▶ Compiti da svolgere
a) Nel brano sui debiti di droga, quale quota della sua impresa ha dovuto cedere l'imprenditore termolese del settore edile?
b) Elenca tutti i beni o le attività che, nel brano sui debiti di droga, i proprietari hanno dovuto cedere o lasciare.
c) Riprendi il brano sui debiti di droga da dove si ferma e continualo.

▶ Brano selezionato
|---|
Le indagini hanno ricostruito numerosi episodi di imprenditori e commercianti costretti a cedere attività per saldare debiti di droga. Tra i casi documentati, emerge quello di un imprenditore termolese del settore edile, costretto a cedere il 20% della sua impresa per ripianare un debito contratto con un fornitore di droga. Il trasferimento delle quote è stato formalizzato attraverso un atto notarile, ma dietro c’è uno scenario allarmante di minacce esplicite sotto timore di ritorsioni.

In un altro caso, un ristoratore del Basso Molise ha dovuto cedere la gestione del suo locale a un esponente legato alla criminalità foggiana, dopo aver accumulato più di 40mila euro di debiti per forniture di cocaina. Stessa sorte per il proprietario di un’officina meccanica di Termoli, che ha perso l’attività a favore di un affiliato alla mafia foggiana per un debito di 15mila euro, anche questo legato alla droga.

A Campomarino, invece, un appartamento è stato intestato a un membro dell’organizzazione criminale come garanzia per il pagamento di una partita di stupefacenti. Il proprietario, incapace di restituire la somma, è stato costretto a lasciare l’immobile.
|---|
▶ Elenco dei dati
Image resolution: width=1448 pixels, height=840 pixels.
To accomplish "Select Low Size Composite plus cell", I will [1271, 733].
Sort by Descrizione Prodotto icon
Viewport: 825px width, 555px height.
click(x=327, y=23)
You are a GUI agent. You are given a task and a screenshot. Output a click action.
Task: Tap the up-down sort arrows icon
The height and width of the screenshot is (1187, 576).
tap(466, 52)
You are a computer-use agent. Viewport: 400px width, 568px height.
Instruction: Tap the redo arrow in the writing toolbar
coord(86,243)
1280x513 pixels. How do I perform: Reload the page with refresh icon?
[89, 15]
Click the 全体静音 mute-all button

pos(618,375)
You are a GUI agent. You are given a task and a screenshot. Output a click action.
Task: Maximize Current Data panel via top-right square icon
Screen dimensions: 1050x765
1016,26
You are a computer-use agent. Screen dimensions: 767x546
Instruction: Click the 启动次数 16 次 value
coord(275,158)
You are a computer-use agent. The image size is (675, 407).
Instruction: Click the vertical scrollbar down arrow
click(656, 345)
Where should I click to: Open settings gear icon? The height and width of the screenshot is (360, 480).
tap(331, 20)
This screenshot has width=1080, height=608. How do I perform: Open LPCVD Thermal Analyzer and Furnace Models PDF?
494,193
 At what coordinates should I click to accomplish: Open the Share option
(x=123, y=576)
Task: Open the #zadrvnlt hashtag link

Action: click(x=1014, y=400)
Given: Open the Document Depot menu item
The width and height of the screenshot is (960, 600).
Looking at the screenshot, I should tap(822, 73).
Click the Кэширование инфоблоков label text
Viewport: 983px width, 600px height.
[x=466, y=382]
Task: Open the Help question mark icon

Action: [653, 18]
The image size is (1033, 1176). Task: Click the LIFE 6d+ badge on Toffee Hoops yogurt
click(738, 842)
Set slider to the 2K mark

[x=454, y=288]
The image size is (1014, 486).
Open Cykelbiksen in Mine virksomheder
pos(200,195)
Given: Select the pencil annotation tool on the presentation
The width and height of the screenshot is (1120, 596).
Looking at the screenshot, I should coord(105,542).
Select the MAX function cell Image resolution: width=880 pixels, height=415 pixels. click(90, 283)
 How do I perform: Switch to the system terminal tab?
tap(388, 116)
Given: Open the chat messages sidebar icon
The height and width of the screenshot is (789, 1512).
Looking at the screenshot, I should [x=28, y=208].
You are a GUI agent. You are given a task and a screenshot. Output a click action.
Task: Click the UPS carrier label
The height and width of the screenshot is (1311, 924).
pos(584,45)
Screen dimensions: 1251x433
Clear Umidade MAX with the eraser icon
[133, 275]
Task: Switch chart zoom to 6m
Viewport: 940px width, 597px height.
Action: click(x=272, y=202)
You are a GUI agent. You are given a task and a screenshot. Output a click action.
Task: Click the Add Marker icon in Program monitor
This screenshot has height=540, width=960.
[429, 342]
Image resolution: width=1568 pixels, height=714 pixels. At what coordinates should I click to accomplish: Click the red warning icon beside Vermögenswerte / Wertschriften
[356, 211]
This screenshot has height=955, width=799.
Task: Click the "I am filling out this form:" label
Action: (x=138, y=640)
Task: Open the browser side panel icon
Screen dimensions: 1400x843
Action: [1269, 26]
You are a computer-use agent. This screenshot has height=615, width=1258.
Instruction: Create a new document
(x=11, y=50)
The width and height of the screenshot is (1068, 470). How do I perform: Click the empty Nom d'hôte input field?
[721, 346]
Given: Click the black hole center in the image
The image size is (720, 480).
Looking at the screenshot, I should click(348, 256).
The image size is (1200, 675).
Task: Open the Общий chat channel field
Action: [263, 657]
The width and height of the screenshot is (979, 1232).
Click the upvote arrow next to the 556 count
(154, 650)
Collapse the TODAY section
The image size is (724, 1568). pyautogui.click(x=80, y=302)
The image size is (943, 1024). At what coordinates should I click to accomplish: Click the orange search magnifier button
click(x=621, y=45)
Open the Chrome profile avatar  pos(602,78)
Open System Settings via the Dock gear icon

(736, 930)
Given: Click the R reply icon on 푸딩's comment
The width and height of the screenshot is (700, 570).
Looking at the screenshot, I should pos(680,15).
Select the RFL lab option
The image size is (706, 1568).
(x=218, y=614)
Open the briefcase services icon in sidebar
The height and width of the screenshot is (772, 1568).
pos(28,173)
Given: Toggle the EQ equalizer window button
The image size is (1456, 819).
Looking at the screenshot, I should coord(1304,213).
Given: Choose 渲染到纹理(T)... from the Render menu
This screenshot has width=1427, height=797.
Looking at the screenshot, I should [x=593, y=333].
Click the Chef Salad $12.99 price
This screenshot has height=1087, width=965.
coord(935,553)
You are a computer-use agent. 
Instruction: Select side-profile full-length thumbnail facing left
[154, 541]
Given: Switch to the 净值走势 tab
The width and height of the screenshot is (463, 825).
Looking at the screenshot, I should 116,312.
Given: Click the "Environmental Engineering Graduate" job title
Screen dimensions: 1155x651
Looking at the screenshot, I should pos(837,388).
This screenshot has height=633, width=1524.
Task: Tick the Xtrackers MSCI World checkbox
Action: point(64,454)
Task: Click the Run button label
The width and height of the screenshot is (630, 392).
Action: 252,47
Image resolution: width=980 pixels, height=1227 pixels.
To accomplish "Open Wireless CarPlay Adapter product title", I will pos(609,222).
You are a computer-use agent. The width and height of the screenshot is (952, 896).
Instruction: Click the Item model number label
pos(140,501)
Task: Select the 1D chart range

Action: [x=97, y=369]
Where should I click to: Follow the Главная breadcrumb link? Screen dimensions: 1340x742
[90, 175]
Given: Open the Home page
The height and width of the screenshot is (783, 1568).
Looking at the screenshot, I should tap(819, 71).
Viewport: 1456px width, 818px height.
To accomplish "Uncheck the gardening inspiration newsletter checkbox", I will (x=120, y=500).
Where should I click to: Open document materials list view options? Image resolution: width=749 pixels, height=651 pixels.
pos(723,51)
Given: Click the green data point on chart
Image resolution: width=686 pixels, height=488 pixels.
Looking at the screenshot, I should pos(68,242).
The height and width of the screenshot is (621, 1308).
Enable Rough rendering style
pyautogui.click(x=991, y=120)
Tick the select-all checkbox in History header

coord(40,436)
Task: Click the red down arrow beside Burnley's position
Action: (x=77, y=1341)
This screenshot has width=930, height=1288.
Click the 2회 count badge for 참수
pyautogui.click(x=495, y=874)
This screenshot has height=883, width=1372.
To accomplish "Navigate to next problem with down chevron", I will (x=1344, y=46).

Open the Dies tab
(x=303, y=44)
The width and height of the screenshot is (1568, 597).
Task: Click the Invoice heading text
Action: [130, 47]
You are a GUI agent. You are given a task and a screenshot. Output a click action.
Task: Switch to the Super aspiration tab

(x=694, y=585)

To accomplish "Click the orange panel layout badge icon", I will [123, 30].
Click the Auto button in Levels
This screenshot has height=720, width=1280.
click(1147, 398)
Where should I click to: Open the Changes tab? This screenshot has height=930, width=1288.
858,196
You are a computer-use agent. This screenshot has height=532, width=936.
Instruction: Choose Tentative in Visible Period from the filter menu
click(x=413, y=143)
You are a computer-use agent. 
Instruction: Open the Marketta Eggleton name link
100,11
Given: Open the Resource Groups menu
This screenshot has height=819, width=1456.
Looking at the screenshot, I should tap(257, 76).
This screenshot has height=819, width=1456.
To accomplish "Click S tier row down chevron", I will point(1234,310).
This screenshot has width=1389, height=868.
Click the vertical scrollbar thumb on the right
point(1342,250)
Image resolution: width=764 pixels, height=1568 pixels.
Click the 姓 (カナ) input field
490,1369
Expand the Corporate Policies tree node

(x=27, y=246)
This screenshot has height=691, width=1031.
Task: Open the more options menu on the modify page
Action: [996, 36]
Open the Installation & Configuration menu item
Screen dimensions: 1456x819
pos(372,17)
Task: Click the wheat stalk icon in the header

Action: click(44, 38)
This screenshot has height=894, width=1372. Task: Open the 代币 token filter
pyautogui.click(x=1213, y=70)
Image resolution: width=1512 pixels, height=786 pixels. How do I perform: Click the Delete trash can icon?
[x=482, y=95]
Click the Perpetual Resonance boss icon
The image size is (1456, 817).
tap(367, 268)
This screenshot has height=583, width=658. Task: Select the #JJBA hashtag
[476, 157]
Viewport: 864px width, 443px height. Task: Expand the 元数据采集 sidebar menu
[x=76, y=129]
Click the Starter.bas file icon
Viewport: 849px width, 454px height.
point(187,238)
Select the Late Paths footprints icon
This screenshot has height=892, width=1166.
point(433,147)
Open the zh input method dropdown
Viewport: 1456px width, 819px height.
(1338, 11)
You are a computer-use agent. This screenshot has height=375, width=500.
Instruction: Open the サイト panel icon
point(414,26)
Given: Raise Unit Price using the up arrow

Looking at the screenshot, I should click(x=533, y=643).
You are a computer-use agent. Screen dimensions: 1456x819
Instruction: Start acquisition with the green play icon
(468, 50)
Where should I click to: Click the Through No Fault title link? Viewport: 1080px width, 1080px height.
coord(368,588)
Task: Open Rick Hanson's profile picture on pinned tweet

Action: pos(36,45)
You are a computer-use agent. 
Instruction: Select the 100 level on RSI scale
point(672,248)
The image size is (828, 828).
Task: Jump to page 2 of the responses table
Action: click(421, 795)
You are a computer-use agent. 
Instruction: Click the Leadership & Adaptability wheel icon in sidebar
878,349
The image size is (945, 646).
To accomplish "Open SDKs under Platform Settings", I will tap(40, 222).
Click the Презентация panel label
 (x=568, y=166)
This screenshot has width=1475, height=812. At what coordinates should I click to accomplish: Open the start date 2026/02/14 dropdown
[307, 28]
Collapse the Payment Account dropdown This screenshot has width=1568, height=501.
|---|
▶ Risultati dei compiti
a) Il 20% della sua impresa.

b)
- Il 20% di un'impresa edile
- La gestione di un locale di ristorazione
- Un'officina meccanica
- Un appartamento

c)
“Chiamo quelli da Foggia”: un clima di paura

L’inchiesta ha ricostruito le dinamiche del sistema criminale anche grazie a intercettazioni ambientali e telefoniche, che hanno confermato l’influenza della Società Foggiana sul territorio molisano, come peraltro il Procuratore di Campobasso Nicola D’Angelo ha sempre sostenuto, evidenziando anche nel corso di conferenze di bilancio e incontri pubblici l’elevato rischio che corre l’area costiera molisana di venire risucchiata da infiltrazioni soprattutto economiche, che si articolano mediante reati estorsivi, usura e riciclaggio di denaro.

Una delle frasi più emblematiche, pronunciata da un indagato in un contesto di minacce, è io mi incazzo e faccio venire quelli da Foggia”, a conferma del legame diretto tra la malavita pugliese e il Basso Molise. In un’altra intercettazione, un uomo vicino al clan foggiano fa riferimento ai metodi brutali usati per riscuotere i crediti: “A quelli gli servono i soldi, compà!“, chiaro messaggio di pressione su chi aveva debiti insoluti.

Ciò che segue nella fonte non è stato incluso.